* [Problem requirements] What you return must be an exact copy of the lines in the listing below between the line holding "kesäkuu 2024 (44, 1751)" and the line holding "elokuu 2022 (40, 2113)", inclusive, and nothing more.

Start of Block

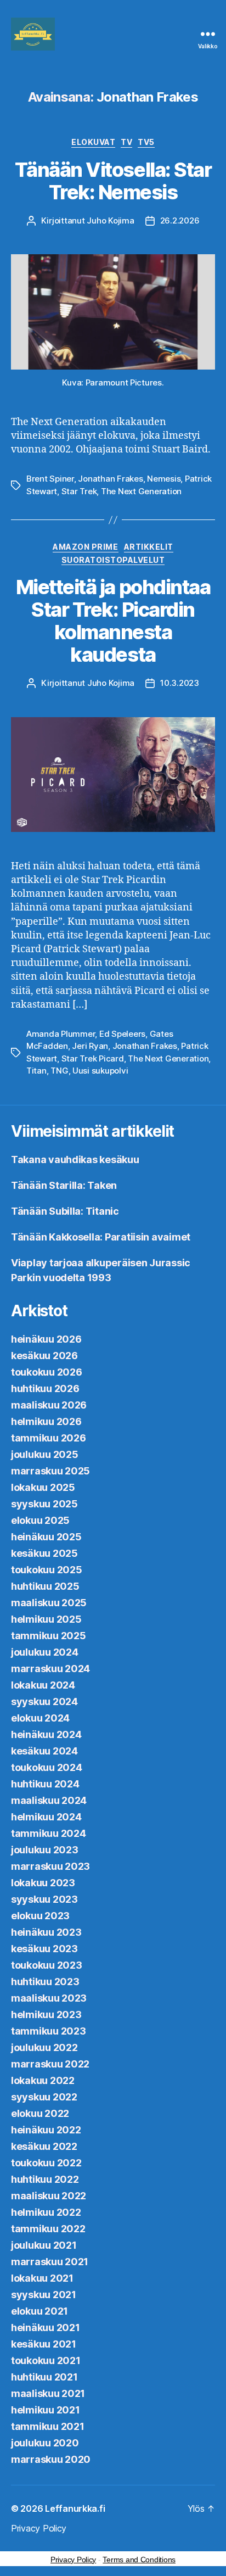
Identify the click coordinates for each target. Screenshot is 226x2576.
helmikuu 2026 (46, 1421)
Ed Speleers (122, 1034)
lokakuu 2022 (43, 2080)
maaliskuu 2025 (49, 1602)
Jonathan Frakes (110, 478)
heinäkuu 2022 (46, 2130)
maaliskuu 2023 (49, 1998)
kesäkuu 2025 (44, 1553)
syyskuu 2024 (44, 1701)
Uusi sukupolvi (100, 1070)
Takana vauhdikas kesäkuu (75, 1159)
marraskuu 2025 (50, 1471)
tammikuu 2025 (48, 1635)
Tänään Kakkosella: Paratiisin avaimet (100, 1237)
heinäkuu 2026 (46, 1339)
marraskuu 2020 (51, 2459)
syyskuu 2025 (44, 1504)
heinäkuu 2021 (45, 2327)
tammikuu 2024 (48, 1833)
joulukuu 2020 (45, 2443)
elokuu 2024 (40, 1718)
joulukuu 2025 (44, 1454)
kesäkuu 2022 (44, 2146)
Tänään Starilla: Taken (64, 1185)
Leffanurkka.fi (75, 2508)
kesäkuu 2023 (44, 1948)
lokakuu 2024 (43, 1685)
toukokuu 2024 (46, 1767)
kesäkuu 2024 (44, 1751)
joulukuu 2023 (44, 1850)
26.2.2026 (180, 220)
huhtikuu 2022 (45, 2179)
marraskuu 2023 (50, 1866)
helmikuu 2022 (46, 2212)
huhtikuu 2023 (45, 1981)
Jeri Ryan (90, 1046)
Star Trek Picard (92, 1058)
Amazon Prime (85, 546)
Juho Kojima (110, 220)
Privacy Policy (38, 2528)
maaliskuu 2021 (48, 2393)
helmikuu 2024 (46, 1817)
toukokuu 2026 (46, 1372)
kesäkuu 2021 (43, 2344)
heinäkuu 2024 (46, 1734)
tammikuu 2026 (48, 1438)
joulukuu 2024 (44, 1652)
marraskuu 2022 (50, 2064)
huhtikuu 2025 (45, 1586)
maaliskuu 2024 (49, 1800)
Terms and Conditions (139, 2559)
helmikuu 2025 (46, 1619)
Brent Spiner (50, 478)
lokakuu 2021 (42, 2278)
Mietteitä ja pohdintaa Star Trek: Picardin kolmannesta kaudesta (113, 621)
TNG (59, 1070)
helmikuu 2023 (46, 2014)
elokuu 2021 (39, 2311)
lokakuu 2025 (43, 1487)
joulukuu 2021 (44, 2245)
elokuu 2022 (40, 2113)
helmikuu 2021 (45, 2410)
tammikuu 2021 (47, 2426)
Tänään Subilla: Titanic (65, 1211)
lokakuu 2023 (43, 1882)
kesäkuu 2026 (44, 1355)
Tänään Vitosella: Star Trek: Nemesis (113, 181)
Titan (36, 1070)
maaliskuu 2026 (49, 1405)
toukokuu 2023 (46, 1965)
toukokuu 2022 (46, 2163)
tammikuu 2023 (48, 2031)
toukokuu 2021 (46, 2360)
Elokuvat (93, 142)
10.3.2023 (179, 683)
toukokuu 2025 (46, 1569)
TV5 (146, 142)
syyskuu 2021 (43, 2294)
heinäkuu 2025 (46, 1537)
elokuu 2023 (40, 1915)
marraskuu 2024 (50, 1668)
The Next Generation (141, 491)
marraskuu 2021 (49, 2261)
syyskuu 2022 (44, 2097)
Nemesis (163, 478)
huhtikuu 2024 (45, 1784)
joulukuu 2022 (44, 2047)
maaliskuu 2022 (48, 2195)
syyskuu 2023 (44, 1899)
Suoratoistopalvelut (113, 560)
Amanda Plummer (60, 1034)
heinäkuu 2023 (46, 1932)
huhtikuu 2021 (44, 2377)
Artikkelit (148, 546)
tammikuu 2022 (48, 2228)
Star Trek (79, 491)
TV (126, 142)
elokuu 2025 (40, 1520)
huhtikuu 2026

End of Block

* [Output of the task]
kesäkuu 2024 (44, 1751)
joulukuu 2023 (44, 1850)
26.2.2026 (180, 220)
huhtikuu 2022 (45, 2179)
marraskuu 2023 (50, 1866)
helmikuu 2022 (46, 2212)
huhtikuu 2023 (45, 1981)
Jeri Ryan (90, 1046)
Star Trek Picard (92, 1058)
Amazon Prime (85, 546)
Juho Kojima (110, 220)
Privacy Policy (38, 2528)
maaliskuu 2021 (48, 2393)
helmikuu 2024 (46, 1817)
toukokuu 2026 (46, 1372)
kesäkuu 2021 (43, 2344)
heinäkuu 2024 (46, 1734)
tammikuu 2026 (48, 1438)
joulukuu 2024 (44, 1652)
marraskuu 2022 (50, 2064)
huhtikuu 2025 (45, 1586)
maaliskuu 2024 (49, 1800)
Terms and Conditions (139, 2559)
helmikuu 2025 (46, 1619)
Brent Spiner (50, 478)
lokakuu 2021 (42, 2278)
Mietteitä ja pohdintaa Star Trek: Picardin kolmannesta kaudesta (113, 621)
TNG (59, 1070)
helmikuu 2023 (46, 2014)
elokuu 2021 (39, 2311)
lokakuu 2025 (43, 1487)
joulukuu 2021 (44, 2245)
elokuu 2022 (40, 2113)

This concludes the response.